Eficácia de vacina desenvolvida em Oxford conhecida em “junho ou julho”

Empresa parceira da universidade inglesa pretende ter o medicamento pronto no "quarto trimestre" de 2020.


Pascal Soriot, diretor executivo da AstraZeneca, gigante farmacêutica que se associou à Universidade de Oxford no desenvolvimento de uma vacina contra a Covid-19, acredita que os primeiros resultados dos ensaios clínicos sejam conhecidos num espaço máximo de dois meses.

Em entrevista concedida, esta quinta-feira, à estação televisiva britânica Sky News, o responsável sublinhou que “o grupo de Oxford é um dos melhores do mundo”, e que este se tem “movimentado bastante rapidamente” no desenvolvimento da cura.

“Em junho ou julho teremos uma primeira idade da eficácia e segurança desta vacina, e, depois teremos de esperar mais alguns meses. Mas em junho ou julho deveremos ter já uma ideia bastante boa”, começou por dizer.

“A produção já está a decorrer porque precisamos de fabricar doses suficientes para fazer os ensaios clínicos, como pode imaginar. Iremos aumentar a produção de forma a termos um número suficiente até ao quatro trimestre”, acrescentou.

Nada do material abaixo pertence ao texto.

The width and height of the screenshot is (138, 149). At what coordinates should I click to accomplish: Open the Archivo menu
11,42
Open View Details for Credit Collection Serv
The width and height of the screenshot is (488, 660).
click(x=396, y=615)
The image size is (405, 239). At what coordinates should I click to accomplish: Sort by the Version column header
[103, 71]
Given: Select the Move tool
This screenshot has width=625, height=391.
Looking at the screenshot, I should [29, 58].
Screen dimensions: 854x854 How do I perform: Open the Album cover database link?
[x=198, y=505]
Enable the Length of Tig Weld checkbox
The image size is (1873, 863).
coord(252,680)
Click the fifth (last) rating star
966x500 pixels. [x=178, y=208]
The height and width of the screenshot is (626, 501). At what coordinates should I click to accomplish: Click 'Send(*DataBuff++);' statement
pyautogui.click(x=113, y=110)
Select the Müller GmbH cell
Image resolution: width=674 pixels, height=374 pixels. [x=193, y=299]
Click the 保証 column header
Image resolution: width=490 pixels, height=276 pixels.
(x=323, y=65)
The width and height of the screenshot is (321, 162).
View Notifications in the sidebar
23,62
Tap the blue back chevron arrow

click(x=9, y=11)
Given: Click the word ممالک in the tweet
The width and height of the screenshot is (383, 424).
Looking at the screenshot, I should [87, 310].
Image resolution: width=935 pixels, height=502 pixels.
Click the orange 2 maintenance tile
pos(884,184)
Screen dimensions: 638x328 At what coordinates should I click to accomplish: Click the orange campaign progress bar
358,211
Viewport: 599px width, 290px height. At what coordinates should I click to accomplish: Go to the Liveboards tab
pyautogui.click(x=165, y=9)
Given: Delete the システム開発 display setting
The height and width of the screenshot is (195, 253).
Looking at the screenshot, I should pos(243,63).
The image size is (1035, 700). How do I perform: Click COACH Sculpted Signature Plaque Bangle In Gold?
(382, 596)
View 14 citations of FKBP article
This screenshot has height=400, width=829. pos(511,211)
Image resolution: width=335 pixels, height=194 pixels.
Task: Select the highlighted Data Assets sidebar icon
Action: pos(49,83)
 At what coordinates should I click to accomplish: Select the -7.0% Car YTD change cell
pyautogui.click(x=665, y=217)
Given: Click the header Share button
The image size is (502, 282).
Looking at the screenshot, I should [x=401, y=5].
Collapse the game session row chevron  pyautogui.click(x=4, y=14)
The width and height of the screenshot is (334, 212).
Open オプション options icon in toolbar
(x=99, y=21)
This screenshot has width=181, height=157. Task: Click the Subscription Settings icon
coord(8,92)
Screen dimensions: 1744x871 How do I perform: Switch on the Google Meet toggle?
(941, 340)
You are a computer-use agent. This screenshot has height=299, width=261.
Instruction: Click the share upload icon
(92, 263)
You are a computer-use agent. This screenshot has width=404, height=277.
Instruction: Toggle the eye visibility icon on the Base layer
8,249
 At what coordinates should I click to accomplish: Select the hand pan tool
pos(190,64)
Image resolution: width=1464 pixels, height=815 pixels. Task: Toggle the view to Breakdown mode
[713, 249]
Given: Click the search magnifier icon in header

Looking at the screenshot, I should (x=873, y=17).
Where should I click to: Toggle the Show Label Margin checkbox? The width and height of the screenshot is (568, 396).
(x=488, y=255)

Pascal Soriot sublinhou, no entanto, que “a prioridade será dirigida à população do Reino Unido”: “Esta é uma crise terrível, como todos sabemos, e decidimos que é altura de trabalharmos juntos e darmos o nosso melhor para ajudar a encontrar uma solução”.

“O nosso compromisso é, durante o período da pandemia, disponibilizar a vacina ao preço de custo. A longo prazo, se o vírus não desaparecer e se tornar num vírus semelhante ao da gripe, tornar-se-à numa vacina comercial, tal como a da gripe”, completou.